- “We're not actually going inside the Spirit of Adventure itself?”
- ―Carl Fredricksen, before entering the famous airship.
- The Spirit's design is based largely on the German airship LZ 127 Graf Zeppelin, but with 8 engines on her hull that can be pivoted forwards and backwards, similar to the USS Macon's vectored thrust engines.
- The airship's aircraft carrying hull is based on those of the ZRS airships used by the US Navy, the USS Akron and USS Macon, and the large hooks on the upper wings of the biplanes it launched suggest similar hangar incorporation to these two ships.
- It could also be said that the airship are based on one of Goodyear-Zeppelin's later concept designs, the ZRCV, which was to have an elongated gondola as with the Spirit.
Role in the film
Muntz traveled the world in this airship, and has used it to collect various things he found along the way. The giant airship has several chambers, including a dining room, a hall of animal skeletons, and the bridge. The bones of a large bird (the species Kevin is) can also be seen in the airship, including all the helmets of fallen adventurers he has knocked off and stored inside. The airship also has a hangar to carry small biplanes.

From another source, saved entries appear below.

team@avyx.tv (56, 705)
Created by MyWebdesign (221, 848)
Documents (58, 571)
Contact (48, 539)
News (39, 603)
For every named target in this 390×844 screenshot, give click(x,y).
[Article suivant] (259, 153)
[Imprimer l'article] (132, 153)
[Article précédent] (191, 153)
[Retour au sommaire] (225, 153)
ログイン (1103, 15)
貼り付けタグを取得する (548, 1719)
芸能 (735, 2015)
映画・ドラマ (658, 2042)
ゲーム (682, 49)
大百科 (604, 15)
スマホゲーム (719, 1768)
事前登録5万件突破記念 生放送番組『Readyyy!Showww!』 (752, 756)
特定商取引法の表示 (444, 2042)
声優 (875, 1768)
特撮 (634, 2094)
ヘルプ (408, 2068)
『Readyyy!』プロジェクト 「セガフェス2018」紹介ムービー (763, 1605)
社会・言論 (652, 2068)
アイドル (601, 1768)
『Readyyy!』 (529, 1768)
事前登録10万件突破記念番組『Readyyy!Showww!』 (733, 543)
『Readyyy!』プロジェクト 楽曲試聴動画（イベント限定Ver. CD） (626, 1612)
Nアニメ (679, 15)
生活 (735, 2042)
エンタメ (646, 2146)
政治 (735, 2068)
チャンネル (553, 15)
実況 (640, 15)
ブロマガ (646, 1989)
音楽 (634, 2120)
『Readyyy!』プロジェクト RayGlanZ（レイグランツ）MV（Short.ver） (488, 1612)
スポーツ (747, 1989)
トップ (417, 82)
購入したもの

During Carl's mission to rescue Kevin, most of the animal skeletons and antiques in the exhibition hall were destroyed and lost (some due to Muntz's violent rage to kill Carl, others due to Dug accidentally pushing the lever that turned the dirigible sideways after being cornered by the dog pack). A small portion of the exhibition hall (the window where some portions of animal skeletons fell on) was also damaged.
After Muntz's death, the airship is now owned by Carl and Russell, with Dug as the new leader of the dog pack, which they use to return to the U.S.A. At the end of the film, the airship is parked over the handicap spot by Fentons Ice Cream as Carl, Russell and Dug observe passing cars.
In the short "George and A.J.", Carl lands the Spirit of Adventure on George and A.J.'s van, crushing it completely, much to their horror.
- The Spirit of Adventure is described during the news reel shown at the start of Up as "longer than 22 prohibition paddy wagons". The average police wagon of the prohibition era was approximately 25 feet long, making the Spirit's length greater than 550 feet with a possible hull diameter (width) of about 100 feet.
- In real life 2009, such functional blimps like this one no longer exists. It's unknown that how Muntz sustained this relic for so long.